[Dataset entries]
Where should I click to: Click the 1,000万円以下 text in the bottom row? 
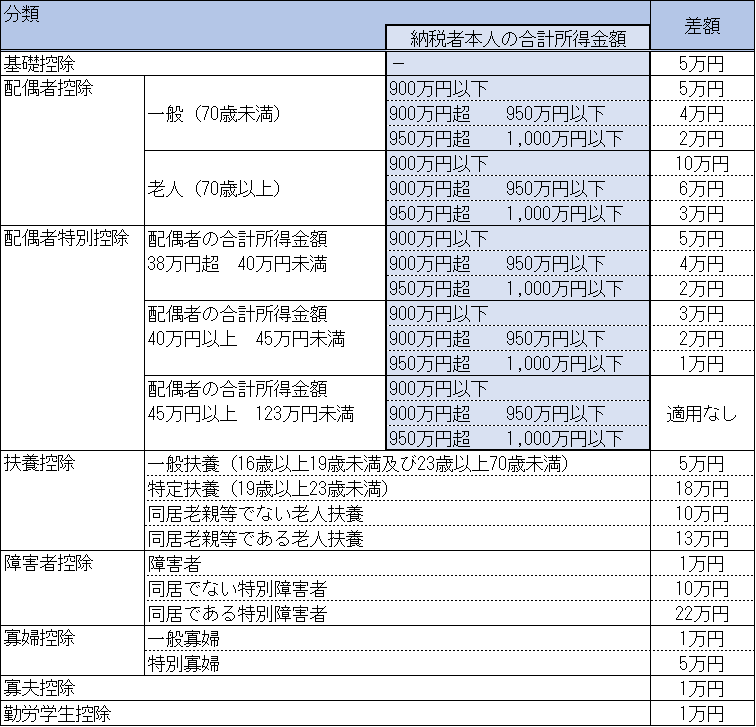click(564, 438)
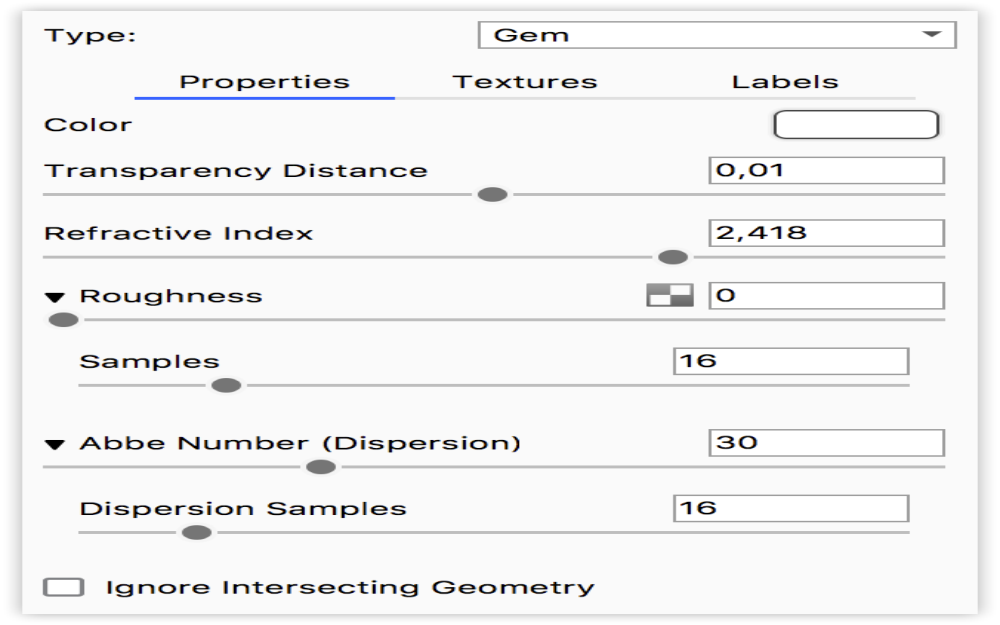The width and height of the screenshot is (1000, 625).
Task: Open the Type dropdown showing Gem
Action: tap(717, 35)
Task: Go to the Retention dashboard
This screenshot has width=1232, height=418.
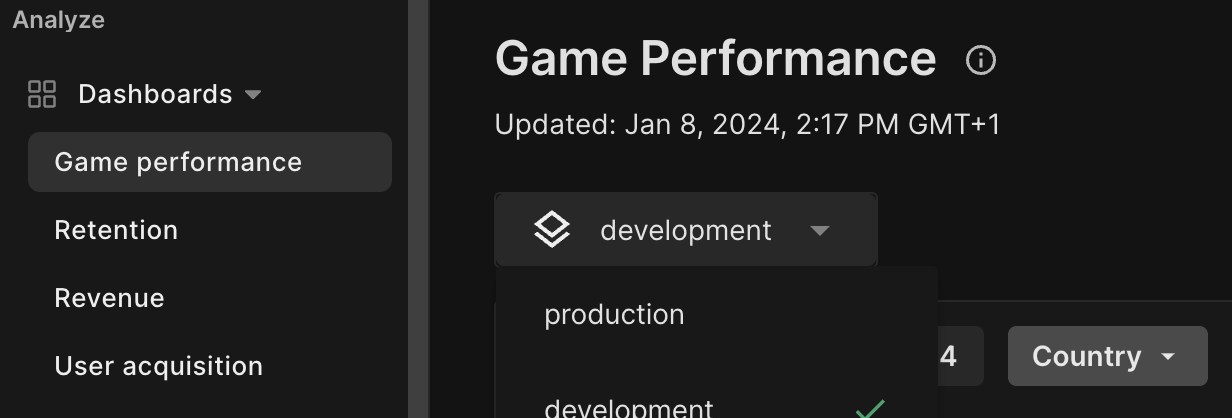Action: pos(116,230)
---
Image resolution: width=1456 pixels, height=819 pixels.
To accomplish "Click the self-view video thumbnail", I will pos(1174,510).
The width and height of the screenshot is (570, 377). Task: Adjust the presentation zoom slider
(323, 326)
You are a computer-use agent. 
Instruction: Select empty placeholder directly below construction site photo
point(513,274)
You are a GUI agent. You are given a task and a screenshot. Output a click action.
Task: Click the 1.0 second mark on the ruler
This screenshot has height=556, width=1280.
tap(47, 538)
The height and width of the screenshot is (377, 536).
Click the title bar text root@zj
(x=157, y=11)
---
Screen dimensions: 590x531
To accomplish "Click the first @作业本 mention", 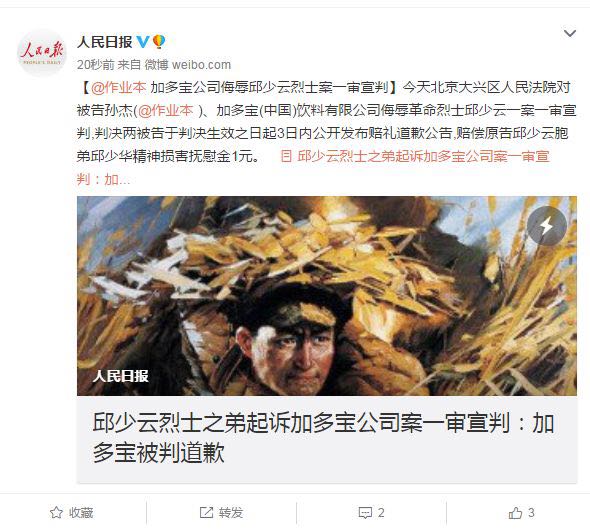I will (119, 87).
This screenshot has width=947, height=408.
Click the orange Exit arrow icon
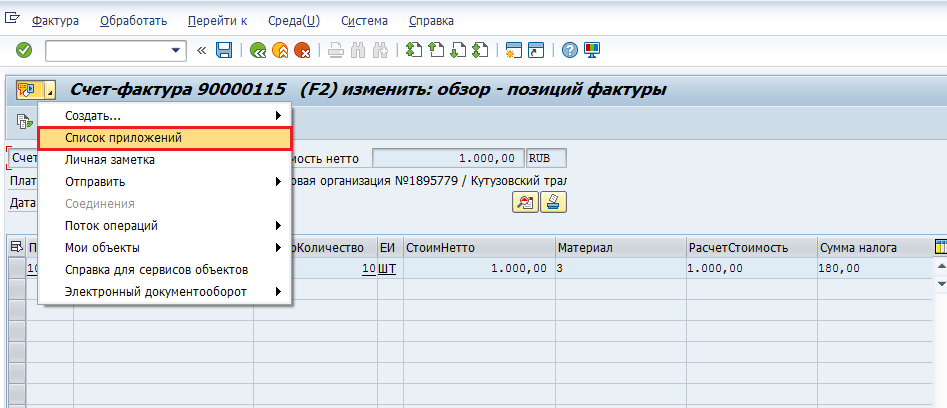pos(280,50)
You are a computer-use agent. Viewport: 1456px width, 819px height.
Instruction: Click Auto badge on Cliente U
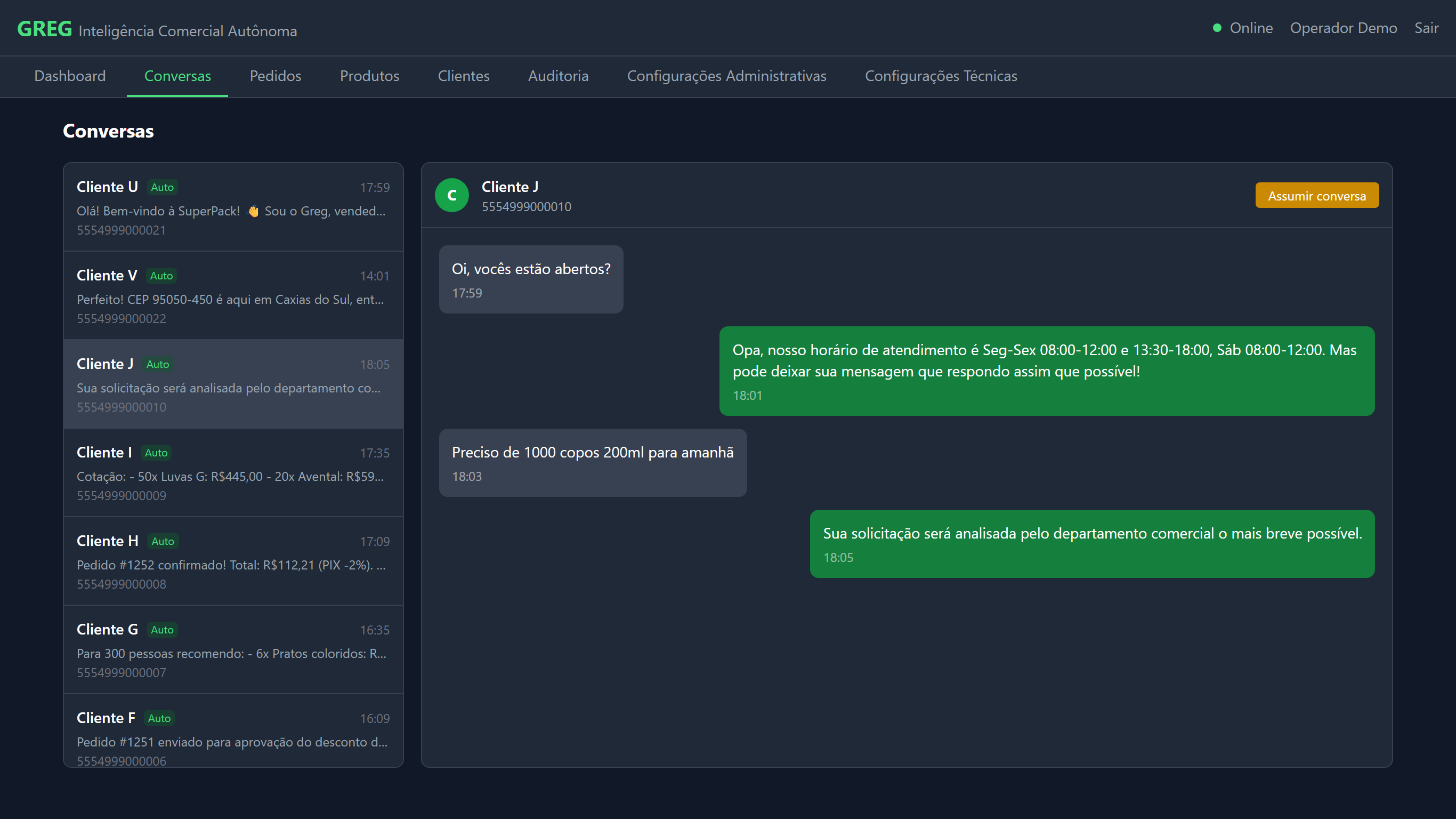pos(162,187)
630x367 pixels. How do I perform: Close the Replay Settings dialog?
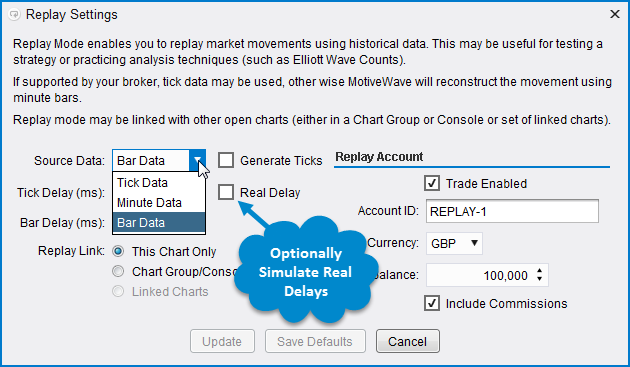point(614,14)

## Written exercise:
Please copy the items word for word, starting at the line containing "630x367 pixels. How" and ending at the line containing "point(614,14)", both lines included. Leave out the pictures.

## Written response:
630x367 pixels. How do I perform: Close the Replay Settings dialog?
point(614,14)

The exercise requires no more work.